With a wide physical reach and serving a population of over one million people, Cheshire and Wirral Partnership NHS Foundation Trust (CWP) understood the power of being emotionally invested in shared values when it commissioned DCD to run a series of unique workshops.
Working with staff from the Child and Adolescent Mental Health Service, across all of their localities and teams, participants were invited to take a moment to stop and consider how their own values impact on their day-to-day practice of supporting vulnerable children, young people and their families.
As an integral part of its corporate identity, CWP uses its initials to form the values based strap line ‘Care, Well-being and Partnership’. This became the starting point for each of the events, opening up a conversation about what these three core convictions meant to them as staff and how they connected to their own values. Mapped against their own recent successes, the process also acknowledged and celebrated both individual and collective achievements.

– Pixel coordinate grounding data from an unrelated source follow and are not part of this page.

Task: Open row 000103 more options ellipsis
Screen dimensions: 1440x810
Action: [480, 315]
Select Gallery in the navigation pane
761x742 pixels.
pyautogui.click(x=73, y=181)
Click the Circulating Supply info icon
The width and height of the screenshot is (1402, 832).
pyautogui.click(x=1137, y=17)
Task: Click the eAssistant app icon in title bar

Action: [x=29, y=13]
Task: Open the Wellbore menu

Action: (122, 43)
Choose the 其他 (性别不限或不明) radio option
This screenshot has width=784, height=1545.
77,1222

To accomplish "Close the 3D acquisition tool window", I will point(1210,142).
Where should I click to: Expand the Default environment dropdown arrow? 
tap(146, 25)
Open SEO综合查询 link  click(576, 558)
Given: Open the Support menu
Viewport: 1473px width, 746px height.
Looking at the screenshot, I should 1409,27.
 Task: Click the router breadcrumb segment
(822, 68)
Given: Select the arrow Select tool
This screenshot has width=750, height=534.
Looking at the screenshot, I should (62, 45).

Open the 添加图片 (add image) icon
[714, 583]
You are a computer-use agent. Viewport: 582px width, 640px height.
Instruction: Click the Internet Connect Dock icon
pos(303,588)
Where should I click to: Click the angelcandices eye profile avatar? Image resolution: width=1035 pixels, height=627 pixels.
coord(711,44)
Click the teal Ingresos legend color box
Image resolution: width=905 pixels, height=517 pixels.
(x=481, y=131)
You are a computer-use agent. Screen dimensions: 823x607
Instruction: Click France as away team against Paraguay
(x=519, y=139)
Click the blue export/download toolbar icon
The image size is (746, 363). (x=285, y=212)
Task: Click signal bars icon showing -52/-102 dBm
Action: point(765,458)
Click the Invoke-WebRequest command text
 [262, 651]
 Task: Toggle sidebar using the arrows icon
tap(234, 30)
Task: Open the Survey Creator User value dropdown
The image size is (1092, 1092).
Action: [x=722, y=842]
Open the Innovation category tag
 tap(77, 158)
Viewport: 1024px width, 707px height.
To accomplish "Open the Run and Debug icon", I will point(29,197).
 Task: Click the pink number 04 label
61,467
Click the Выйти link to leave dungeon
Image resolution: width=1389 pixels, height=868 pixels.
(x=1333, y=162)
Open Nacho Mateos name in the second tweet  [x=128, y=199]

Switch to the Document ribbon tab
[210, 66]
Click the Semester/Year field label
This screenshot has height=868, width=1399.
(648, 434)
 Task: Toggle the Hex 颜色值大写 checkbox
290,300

Using DCD’s CO Cards to creatively shape consensual metaphors, the approach moved the typical concept of ‘organisational values’ beyond formalised documentation and policy, to provide an accessible means by which everyone could ‘see’ the real drivers for their own accomplishments. Eliciting shared meanings and aligning attitudes, this memorable approach made it easy for those involved to reflect upon best practice and what was important to them.
The participants also went on to develop aspirational goals, along with the unifying values needed to help them assess and adjust their actions, as they set out to achieve their respective targets. The aim here was to build community and strengthen alliances, encouraging the groups to find their own overlap in the values they identified; reaffirming the shared identity of the service across geographical boundaries.
Helping to bring this process together, the contributions and shared meanings from the different regions were collated and made available both internally and to the wider public, as an informal report. The material also formed a series of presentations for commissioners and partner agencies. Deliberately coinciding with World Mental Health Day, the purpose of these presentations was to acknowledge the commitment and effort present throughout the workforce, raising awareness of the outstanding work being done.
Promoting the benefits of taking a truly values led approach, the Trust went on shortly after these events, to expand this ethos across all of its services, developing a brand new values framework by which it measures its own performance and makes sure it is recruiting the right people.